Das Erbe Fuggers zeigt sich auf vielfältige Weise
In der Stadt betätigen sich rund 100.000 Menschen ehrenamtlich. Sie investieren dafür viel Zeit. Warum die Bereitschaft zum bürgerschaftlichen Engagement kein Selbstläufer ist
Die Fuggerei, deren 500-jähriges Bestehen Augsburg in dieser Woche feiert, ist einem außerordentlich reichen Mann zu verdanken. Jakob Fugger ist mit seiner sozialen Ader glücklicherweise kein Einzelfall geblieben. Zahlreiche gut situierte Augsburgerinnen und Augsburger teilten und teilen ihr Geld mit denjenigen, denen es nicht so gut geht – sei es als Privatpersonen oder über eine Stiftung. Daraus zu schließen, dass sich bürgerschaftliches Engagement auf die oberen Zehntausend beschränkt, wäre allerdings falsch. Das Ehrenamt fußt in der Fuggerstadt auf einer viel breiteren Basis. Bei der Bürgerumfrage 2019 – aktuell läuft gerade wieder eine Befragung – gaben 33 Prozent der Teilnehmerinnen und Teilnehmer an, dass sie ehrenamtlich tätig sind. Auf die Gesamtbevölkerung Augsburgs hochgerechnet sind das rund 100 000 Menschen. Die meisten der Befragten engagierten sich im sportlichen Bereich, gefolgt von Kirche, Kinder, Kultur und Musik. Im Schnitt opferten die Aktiven pro Woche fast fünf Stunden ihrer Zeit für ihre Mitmenschen.

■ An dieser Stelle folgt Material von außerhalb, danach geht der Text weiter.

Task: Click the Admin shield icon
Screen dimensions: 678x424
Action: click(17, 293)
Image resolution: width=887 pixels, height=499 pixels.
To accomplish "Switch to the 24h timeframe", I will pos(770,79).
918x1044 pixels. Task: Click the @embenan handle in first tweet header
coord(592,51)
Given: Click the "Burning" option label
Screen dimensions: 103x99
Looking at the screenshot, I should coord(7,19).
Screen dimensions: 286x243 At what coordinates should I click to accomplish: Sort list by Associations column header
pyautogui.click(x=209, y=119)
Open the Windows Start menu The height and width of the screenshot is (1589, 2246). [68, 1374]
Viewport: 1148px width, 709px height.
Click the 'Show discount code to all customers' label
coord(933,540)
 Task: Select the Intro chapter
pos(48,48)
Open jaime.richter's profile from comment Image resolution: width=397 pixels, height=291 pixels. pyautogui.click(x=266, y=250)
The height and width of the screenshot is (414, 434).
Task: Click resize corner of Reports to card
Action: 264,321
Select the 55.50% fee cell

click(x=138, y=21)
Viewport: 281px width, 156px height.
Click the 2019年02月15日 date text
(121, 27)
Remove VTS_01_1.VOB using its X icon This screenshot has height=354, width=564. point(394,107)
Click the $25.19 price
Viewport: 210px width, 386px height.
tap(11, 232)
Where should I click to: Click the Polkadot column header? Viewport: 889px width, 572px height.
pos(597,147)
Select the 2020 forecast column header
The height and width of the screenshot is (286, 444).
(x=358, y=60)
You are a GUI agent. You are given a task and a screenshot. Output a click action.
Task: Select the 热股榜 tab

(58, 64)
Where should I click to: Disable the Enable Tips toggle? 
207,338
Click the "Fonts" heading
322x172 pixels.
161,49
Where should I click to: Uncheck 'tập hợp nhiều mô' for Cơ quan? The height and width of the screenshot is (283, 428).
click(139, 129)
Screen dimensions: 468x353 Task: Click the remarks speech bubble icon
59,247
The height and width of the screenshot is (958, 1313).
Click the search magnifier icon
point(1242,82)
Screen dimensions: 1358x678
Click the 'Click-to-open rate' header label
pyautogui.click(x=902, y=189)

Opfern? Wolfgang Krell, Chef des Augsburger Freiwilligen-Zentrums, sieht das anders. Für ihn sind die ehrenamtlich Engagierten keine Opfer, sondern Gewinner. „Es ist erwiesen, dass sie länger leben, weil sie mehr Kontakte haben und sich in anderen Kreisen bewegen.“In der Tat: Wer einmal erlebt hat, wie der sonst eher morgenmuffelige Ehemann plötzlich voller Elan aufsteht, um in der Küche eines Pfarrzentrums mit weiteren Helferinnen 100 Mittagessen zuzubereiten, erkennt den positiven Effekt des freiwilligen Einsatzes. Und man sieht auch, dass die coronabedingte Pause des Mittagstisches den Aktiven schwer zu schaffen macht: Kommen die Gäste wieder zurück, wenn sie dies denn irgendwann einmal wieder dürfen? Stehen dann noch genug helfende Hände bereit, um die Aufgabe stemmen zu können?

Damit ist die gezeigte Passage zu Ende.